● **Task input**
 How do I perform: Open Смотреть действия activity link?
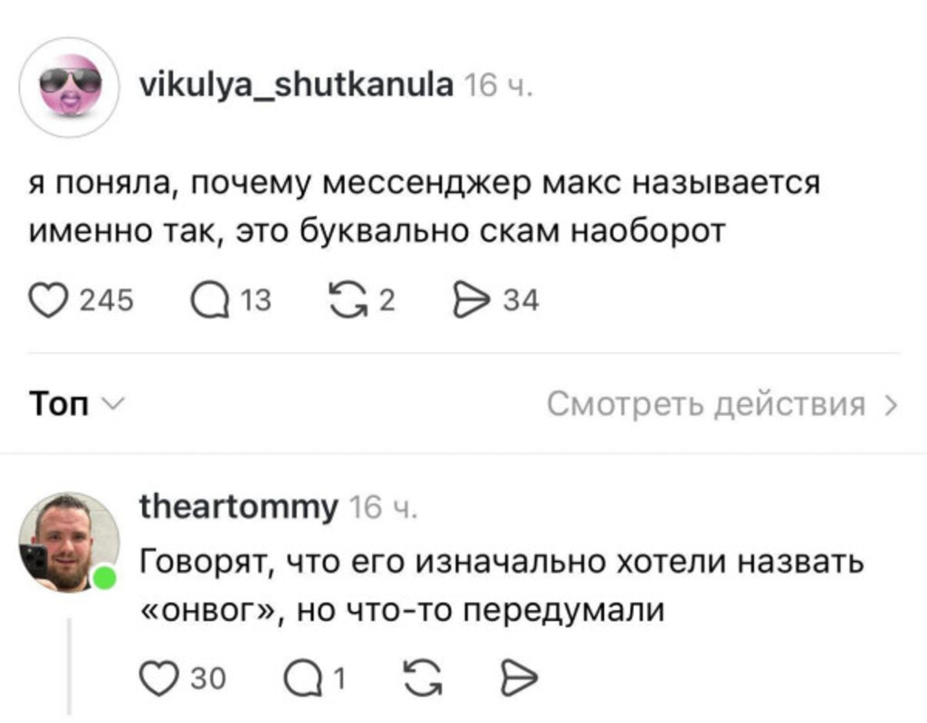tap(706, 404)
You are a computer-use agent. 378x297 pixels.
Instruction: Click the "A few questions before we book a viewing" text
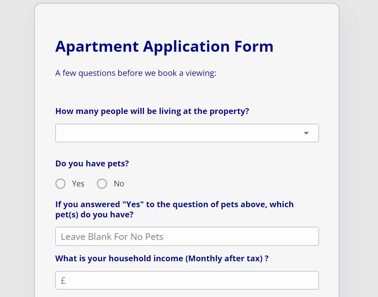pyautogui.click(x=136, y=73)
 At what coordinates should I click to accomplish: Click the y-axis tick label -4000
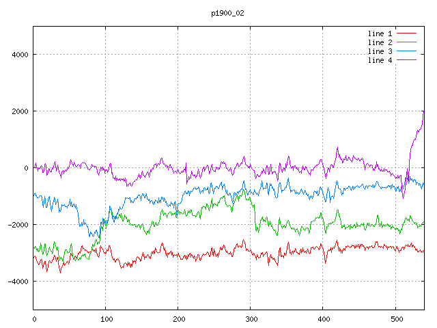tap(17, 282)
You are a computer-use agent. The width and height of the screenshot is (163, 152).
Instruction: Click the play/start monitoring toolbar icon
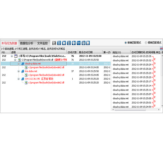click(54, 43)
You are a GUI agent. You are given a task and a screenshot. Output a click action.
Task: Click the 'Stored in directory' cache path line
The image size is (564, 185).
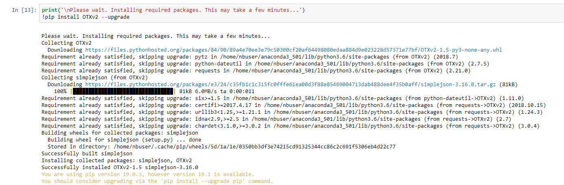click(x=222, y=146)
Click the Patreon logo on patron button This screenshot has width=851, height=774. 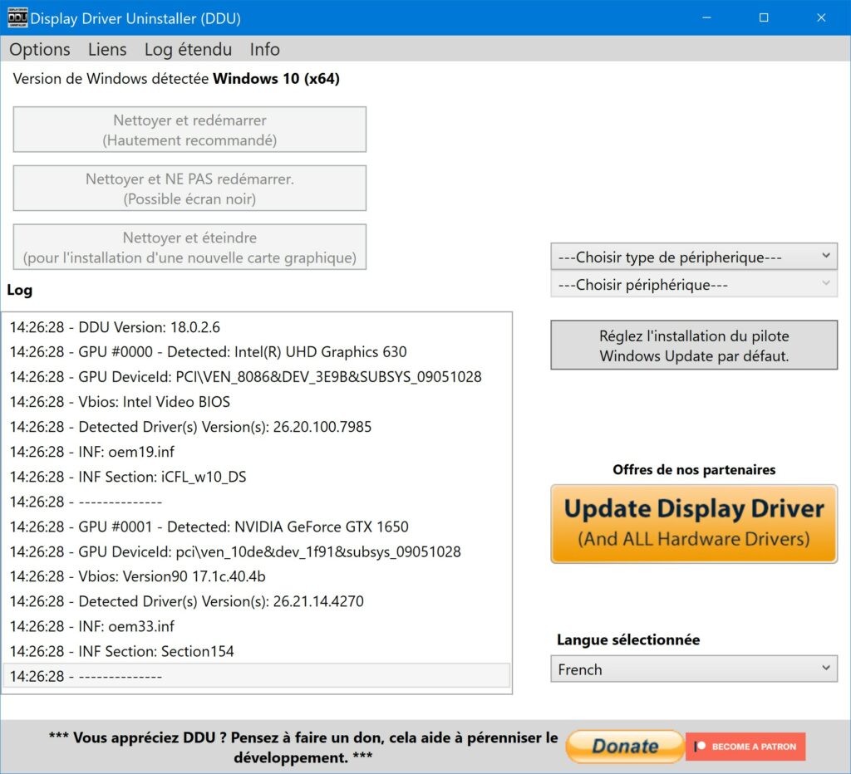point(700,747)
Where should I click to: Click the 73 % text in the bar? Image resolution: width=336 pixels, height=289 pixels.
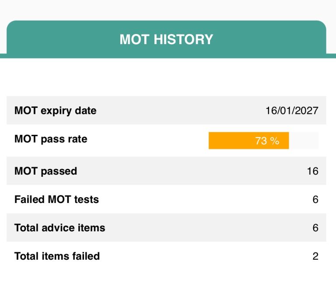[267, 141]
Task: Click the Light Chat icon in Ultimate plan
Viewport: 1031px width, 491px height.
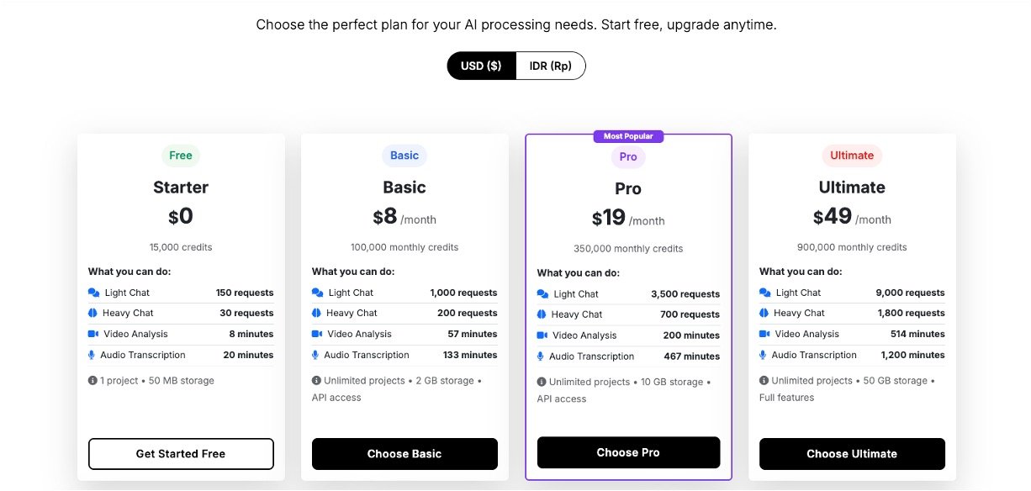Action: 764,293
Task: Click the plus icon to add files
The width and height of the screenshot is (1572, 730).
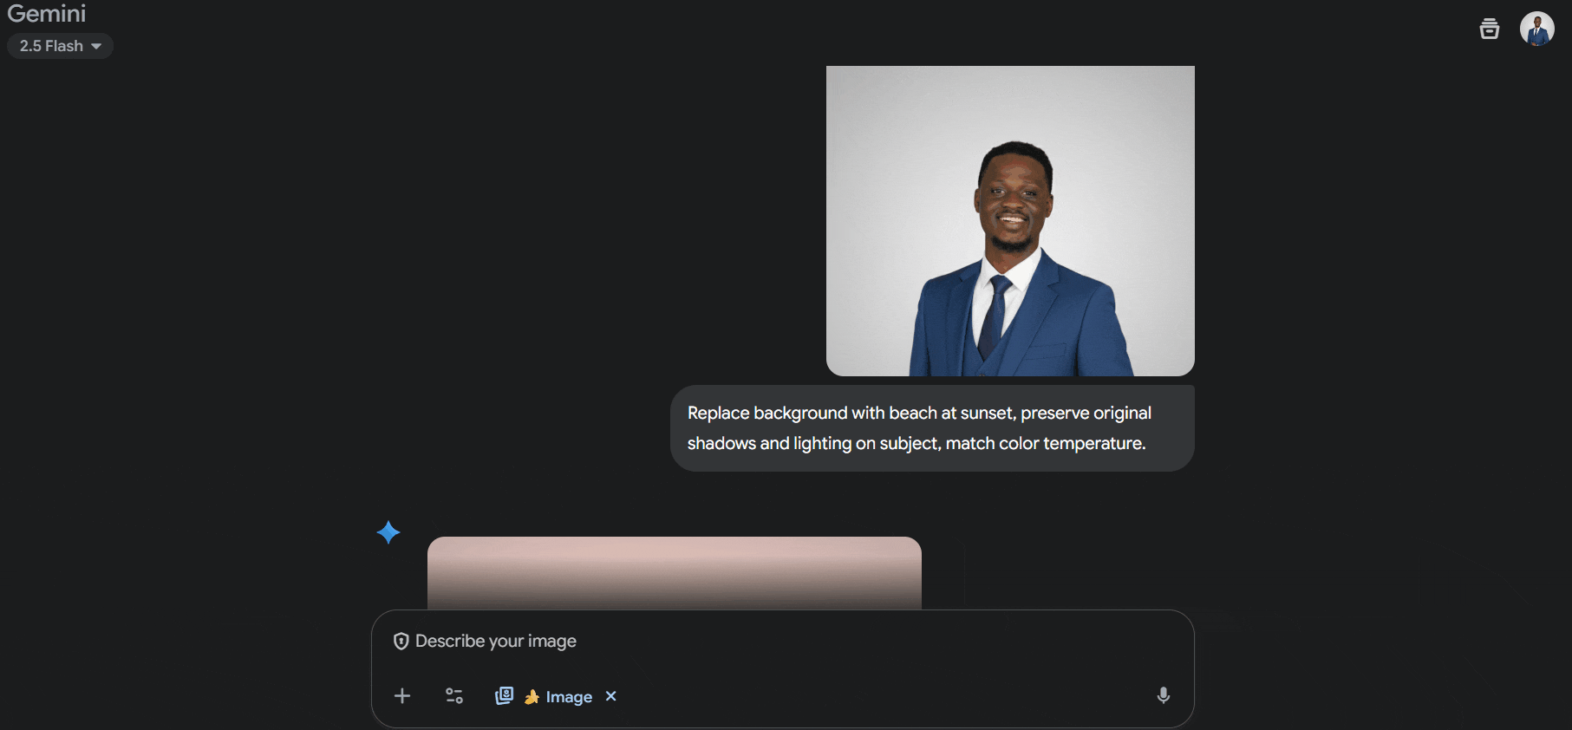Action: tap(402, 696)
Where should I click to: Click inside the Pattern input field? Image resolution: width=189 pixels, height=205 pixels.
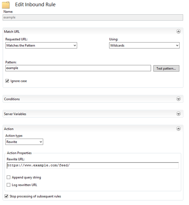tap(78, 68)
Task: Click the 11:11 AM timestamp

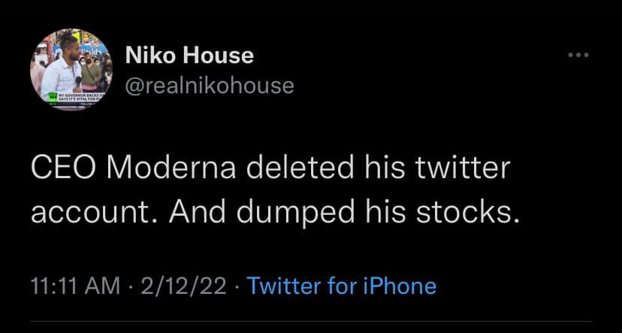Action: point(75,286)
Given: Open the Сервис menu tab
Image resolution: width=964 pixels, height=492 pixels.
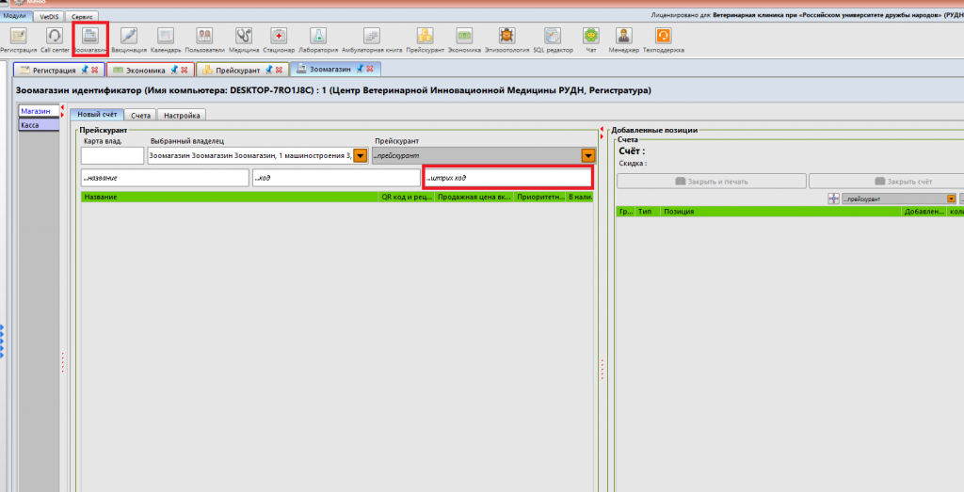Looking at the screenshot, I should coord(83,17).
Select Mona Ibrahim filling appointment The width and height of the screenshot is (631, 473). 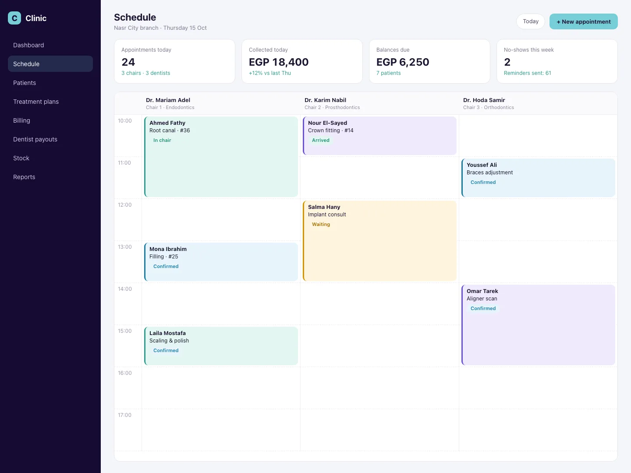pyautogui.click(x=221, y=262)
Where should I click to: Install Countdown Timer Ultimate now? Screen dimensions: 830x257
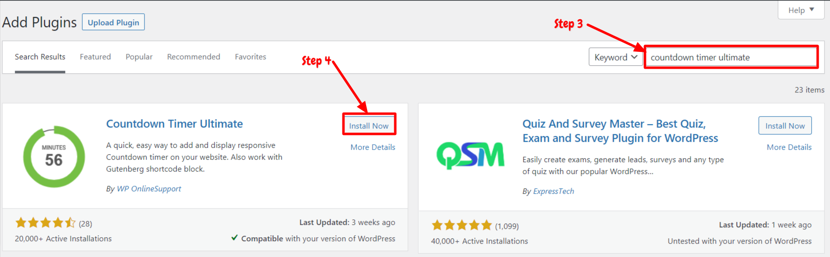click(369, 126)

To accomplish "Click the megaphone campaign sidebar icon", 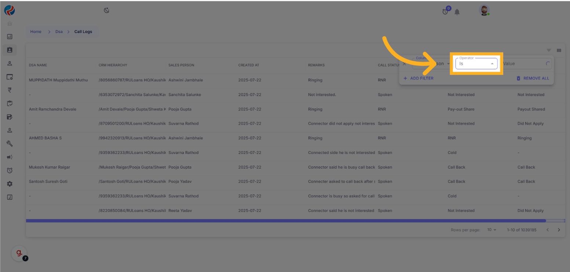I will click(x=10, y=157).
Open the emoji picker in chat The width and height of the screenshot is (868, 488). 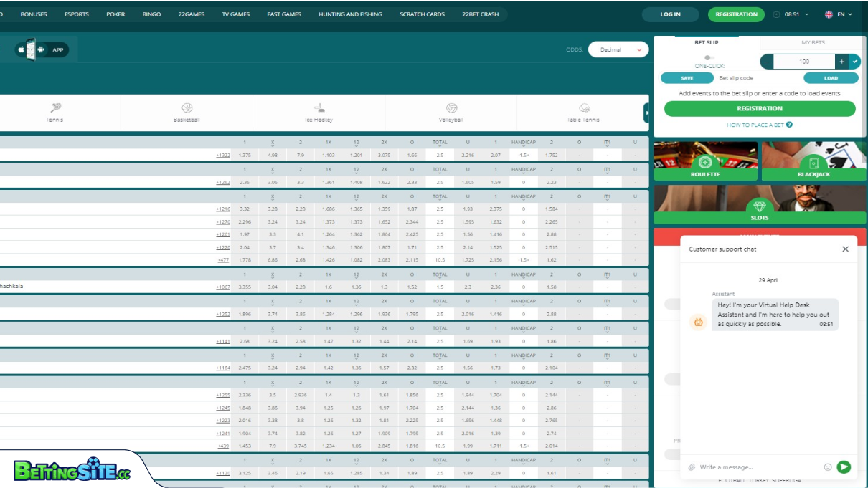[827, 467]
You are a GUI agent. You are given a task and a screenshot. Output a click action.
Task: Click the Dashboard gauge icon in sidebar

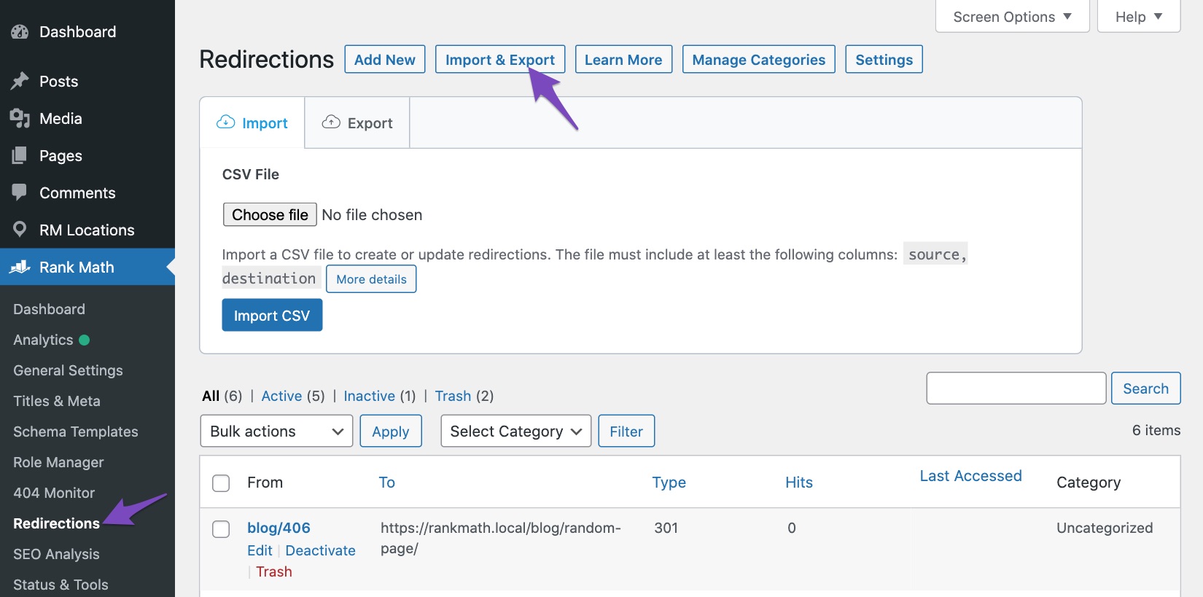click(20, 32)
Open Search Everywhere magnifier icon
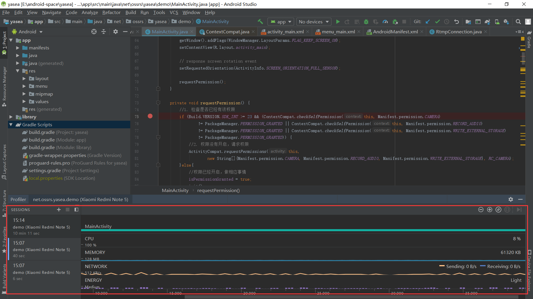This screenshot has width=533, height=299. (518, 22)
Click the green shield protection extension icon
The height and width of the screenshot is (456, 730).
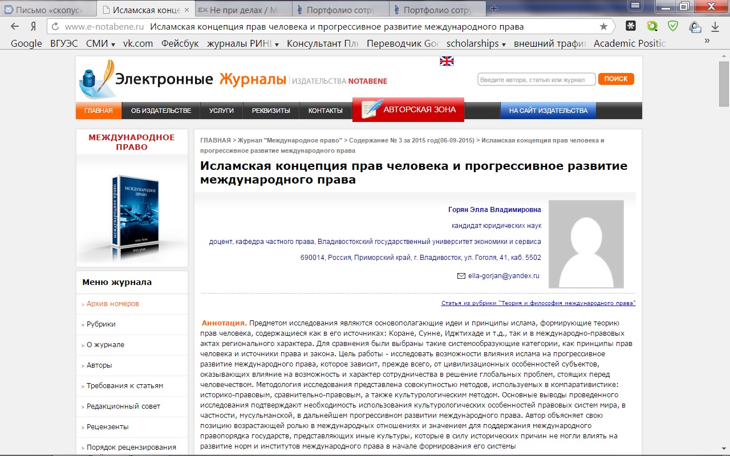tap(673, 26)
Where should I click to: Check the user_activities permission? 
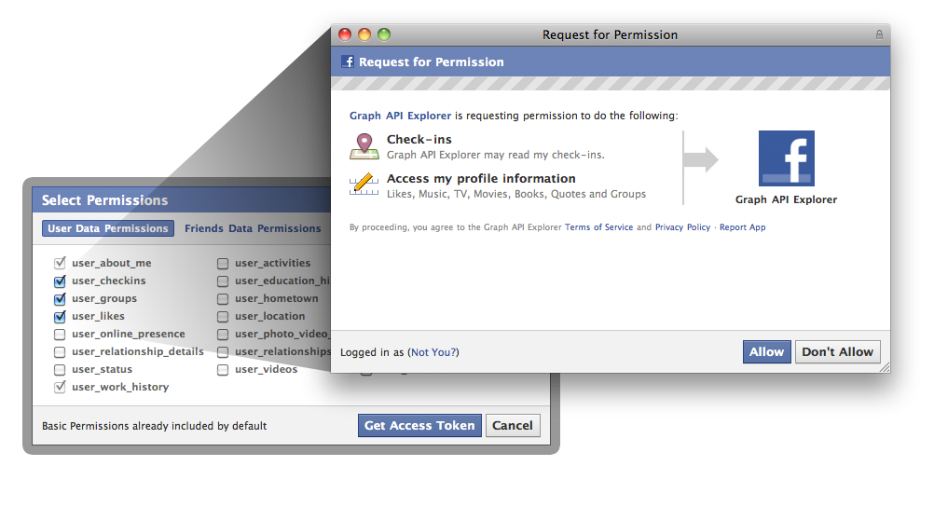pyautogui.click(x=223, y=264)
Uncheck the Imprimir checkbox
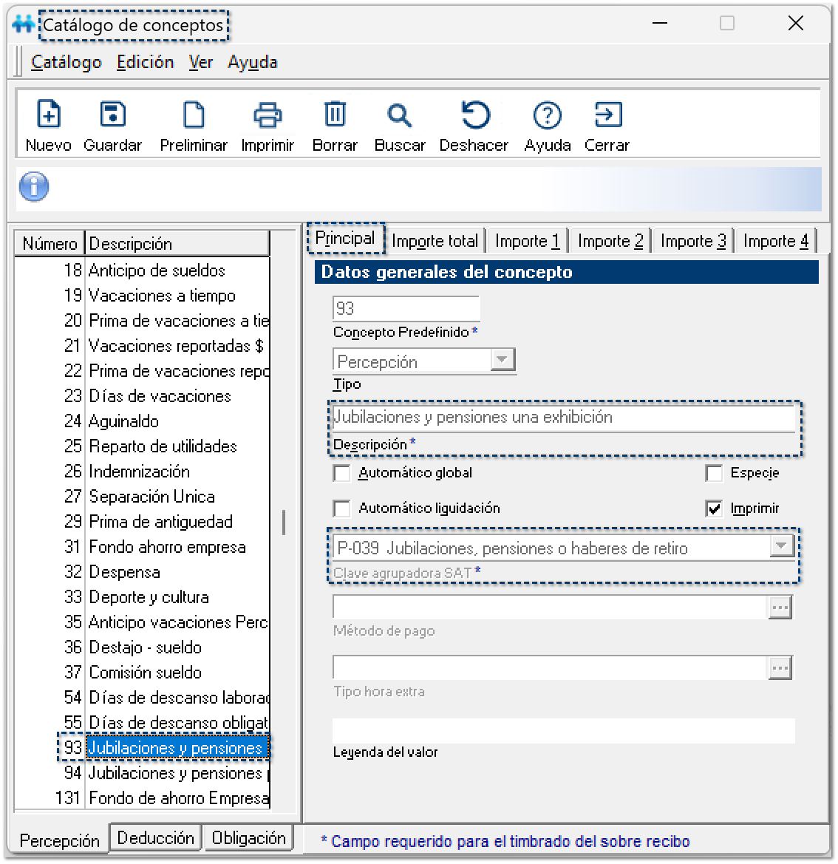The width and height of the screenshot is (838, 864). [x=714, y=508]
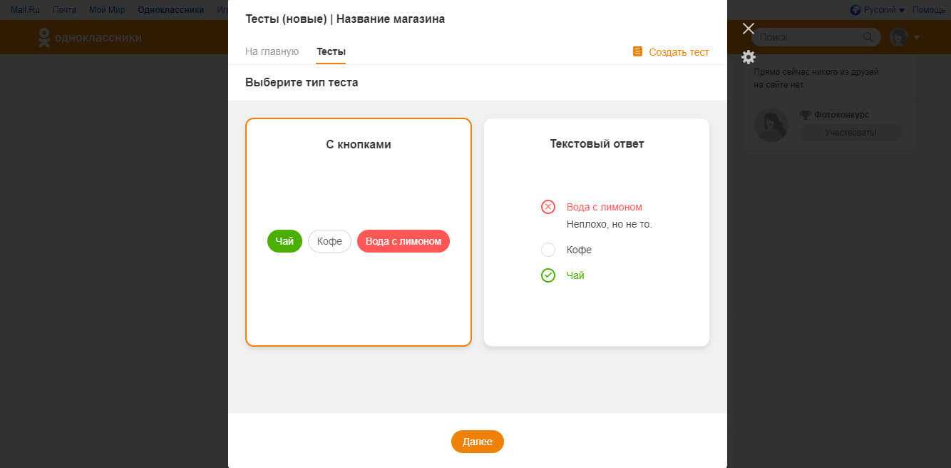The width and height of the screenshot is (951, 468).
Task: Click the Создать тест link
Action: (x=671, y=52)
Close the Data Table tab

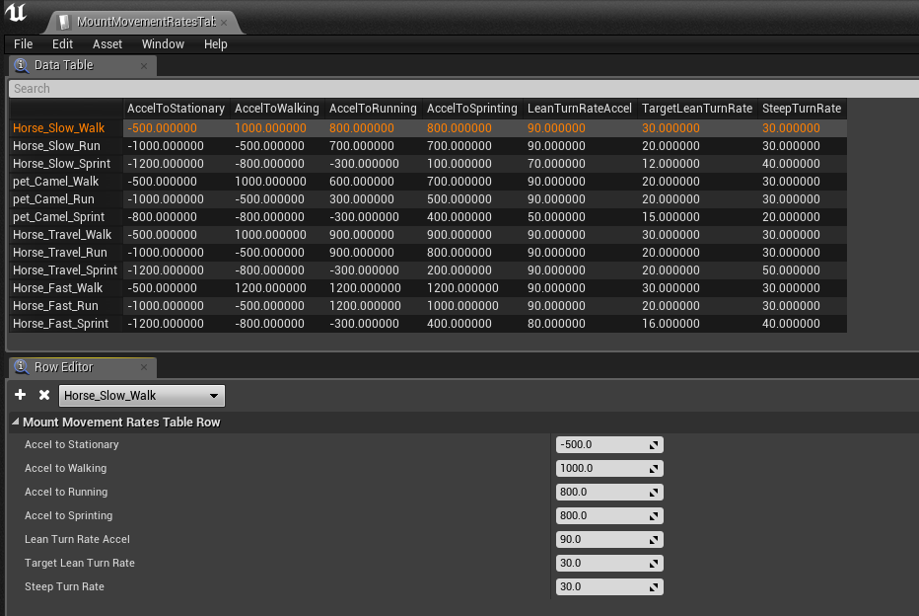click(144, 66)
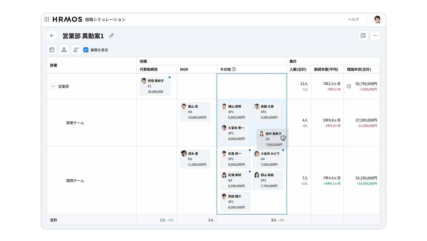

● **Problem**
Determine the number of lines in the entries that hold the string "agent"; write that number and nothing else.

● **Answer area**
4